Sounds like a perfect time to get yourself a nice 2 bedroom place for yourself

Mummyoflittledragon · 09/06/2018 14:41

I think you need to talk to the police and women’s aid. Your husband isn’t safe to be around your children alone when you separate and you will need some therapy to deal with your emotions. You may find when he is out of your life that you no longer feel suicidal. Did you ever feel that way before you met him?

Vanessatiger · 09/06/2018 14:42

He’s a high functional alcoholic. He drinks I’d say about 3-4 pints of beer every night, then moving on to equivalent to 4-5 shots of vodka and whisky. I usually avoid him post 10pm as he gets aggressive for minor things and not pleasant person.

He doesn’t think he has a problem obviously. It’s worse now since his mother passed..

OP posts:
CheshireChat · 09/06/2018 14:45

Not being violent and not frightening someone doesn't mean our partners are always 'kind', which I take you mean that they're always in a good mood.

My DP can be a twat sometimes, I am sometimes, but we'd never hurt the other one.

Things are only fine when you toe the line and make no mistakes he'll make sure you'll never really manage even that.

Otherwise wedding albums from previous marriages should only be on display if there was a bereavement IMO.

marjorie25 · 09/06/2018 14:45

I think you have a nerve asking him to remove parts of his life.
Now if he had the photos out on show, then I would have a problem with that. But they are in his photo album and that is where they should stay. If friends want to see the album, he explain that is x and that is y. We went out years ago.
My H have photos going back to school days, girls that fancied him and one of his college girl friend and others of me.
I have looked through his album and see her, that's his past, I am the future.
Get over your insecurity, it's a killer in a relationship.
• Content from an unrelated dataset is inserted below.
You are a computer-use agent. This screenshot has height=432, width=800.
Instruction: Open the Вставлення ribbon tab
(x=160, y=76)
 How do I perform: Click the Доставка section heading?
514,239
If someone were to ask me to get rid of my past, I would get rid of them so fast.
Now with him slamming the doors etc, that is unacceptable and should not be tolerated.
You need to sit down with him without the children and iron out all of this. Then you can make up your mind whether to end the relationship or improve on it.
Lastly, I think you owe him an apology for asking him to get rid of the photos and he owes you/children an apology for his behaviour - good luck.
But you need to apologized first to get the ball rolling.
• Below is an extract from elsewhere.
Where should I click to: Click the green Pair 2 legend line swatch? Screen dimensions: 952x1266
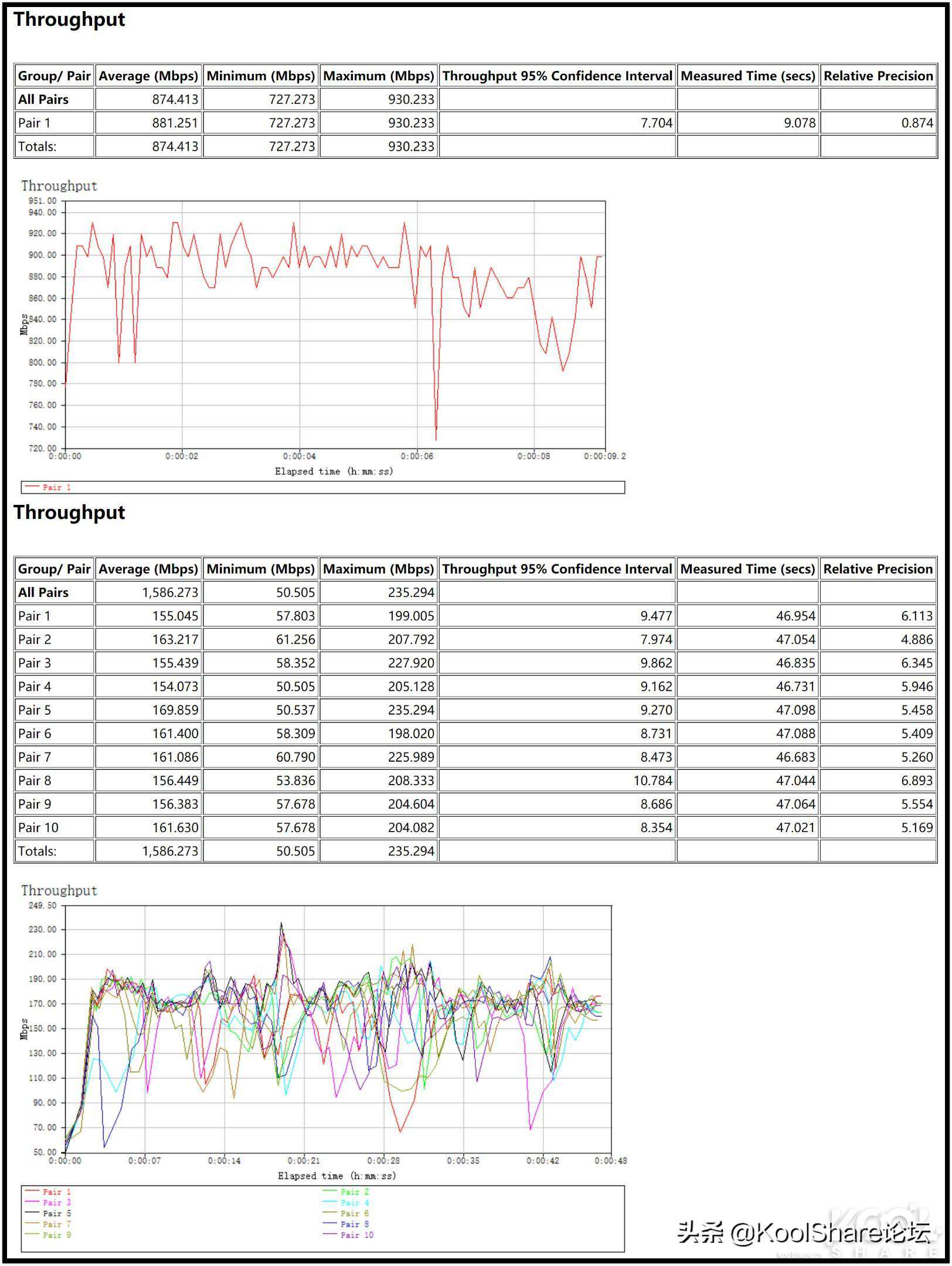tap(330, 1192)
smithsinarazz · 09/06/2018 14:46

Lovey, lots of people are nice. Lots and lots. You just had the bad luck to be brought up by a woman who taught you that being bullied was what happened to you, and a man who let it happen. So no wonder that when a man starts bullying you, instead of saying "Don't you talk to me like that!" you think you just have to put up with it.
My DH is nice to me and the cat and DS all the time. I concede he is uncommonly peaceable. If things annoy him he goes and takes clocks to bits or something. But my dad, who is impatient, fidgety and puckish, would nonetheless never, NEVER have hit my mother, nor taunted her with his previous conquests, nor scared his children. Because he's not a twat.
If you are anywhere near the Toon you can stay with me. We've got a spare room. xx

Oddcat · 09/06/2018 14:47

Marjorie25 have you read the thread ? He HIT her !

Missingstreetlife · 09/06/2018 14:47

I wonder what his exes think.
Just get out, you deserve better

NewYearNewMe18 · 09/06/2018 14:48

marjorie25 What planet are you orbiting today?
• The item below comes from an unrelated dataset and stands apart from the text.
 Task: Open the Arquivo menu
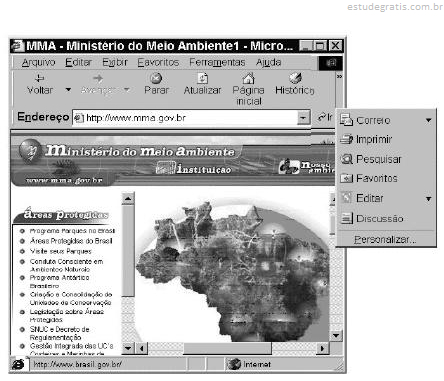click(x=38, y=62)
Vanessatiger · 09/06/2018 14:48

It’s always me apologising.. he never does. Always my fault. Everything is my fault. It’s very exhausting!

OP posts:
Oddcat · 09/06/2018 14:49

He’s a high functional alcoholic

Another reason to leave him , if indeed you need another reason. Your life will never be good with this man.

Vanessatiger · 09/06/2018 14:49

I told a male friend about the book incident, said friend said it isn’t a major thing. Told me to brush it under the carpet for the sake of our relationship. So I’m confused if slapping with a book really is a major issue here.

OP posts:
Mummyoflittledragon · 09/06/2018 14:50

@marjorie25
What the fuck are you talking about? Ops husband is violent and abusive. I think it is odd to keep photo albums, on a shelf. Tucked away in a drawer or the attic is more acceptable.